My research focuses on metabolic pathways in non-conventional yeasts that do not occur in S. cerevisiae. (You could say that I study non-conventional metabolism in non-conventional yeasts.) A metabolic pathway is essentially either an assembly or disassembly line for chemical compounds that the yeast cell either needs to build or break down. The intricate cellular structures found within a yeast cell – outer and inner membranes, the outer cell wall, the DNA chains making up the yeast chromosomes etc., can be (and often are) built from very simple substrates. In order to be able to grow and divide, a yeast cell must have access to external sources of carbon, nitrogen, sulfur and phosphorous as well as micronutrients such as salts and dissolved metal ions. Sometimes a yeast cell might be lucky and find remnants of other cells that it can easily recycle for its own use. But more often, a yeast cell has to make do with whatever sources of carbon, nitrogen, sulfur and phosphorous that happen to be nearby.
The ability of a particular species of yeast to either make a particular chemical compound or break it down depends on whether it possesses to requisite metabolic pathway to do so. A better understanding of the metabolic properties of non-conventional yeasts can lead to new applications. For example, a number of non-conventional yeasts can break down man-made chemicals such as pesticides, detergents, solvents, dyes and pharmaceuticals that may otherwise cause harm to the environment. Some non-conventional yeasts can produce fuel ethanol or diesel-like oils from sugars extracted from wood. By understanding what genes are involved in these metabolic pathways and how they are regulated, it will be possible to improve pathway performance and efficiency using genetic methods. A better understanding of yeast metabolism can also provide insights into the ecological roles that yeasts play in nature.
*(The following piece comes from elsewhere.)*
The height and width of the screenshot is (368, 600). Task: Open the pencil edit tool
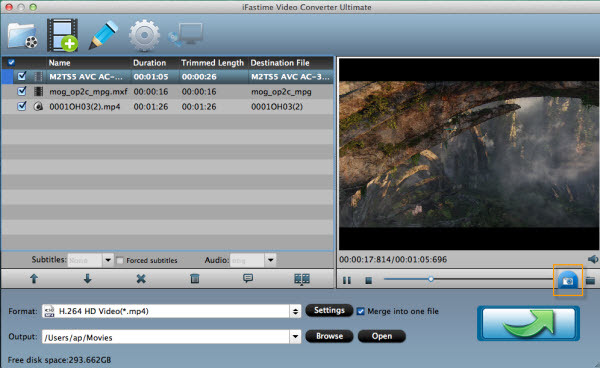tap(103, 35)
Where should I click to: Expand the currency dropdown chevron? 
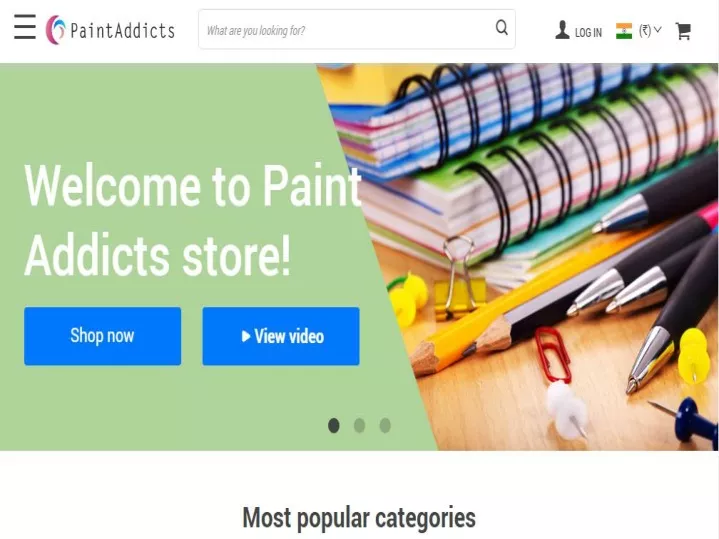coord(658,30)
Many budding yeasts are associated with insects and yeast metabolism may play a role in helping insects digest their food, provide them with essential nutrients and help neutralize toxins in their diet. In return, insects are thought to help budding yeasts colonize new environments such as the nectar of a flower, sap oozing from a tree, a decaying fruit or the surface of a leaf. Simply put, understanding the metabolic network of a yeast is the key to understanding its biology.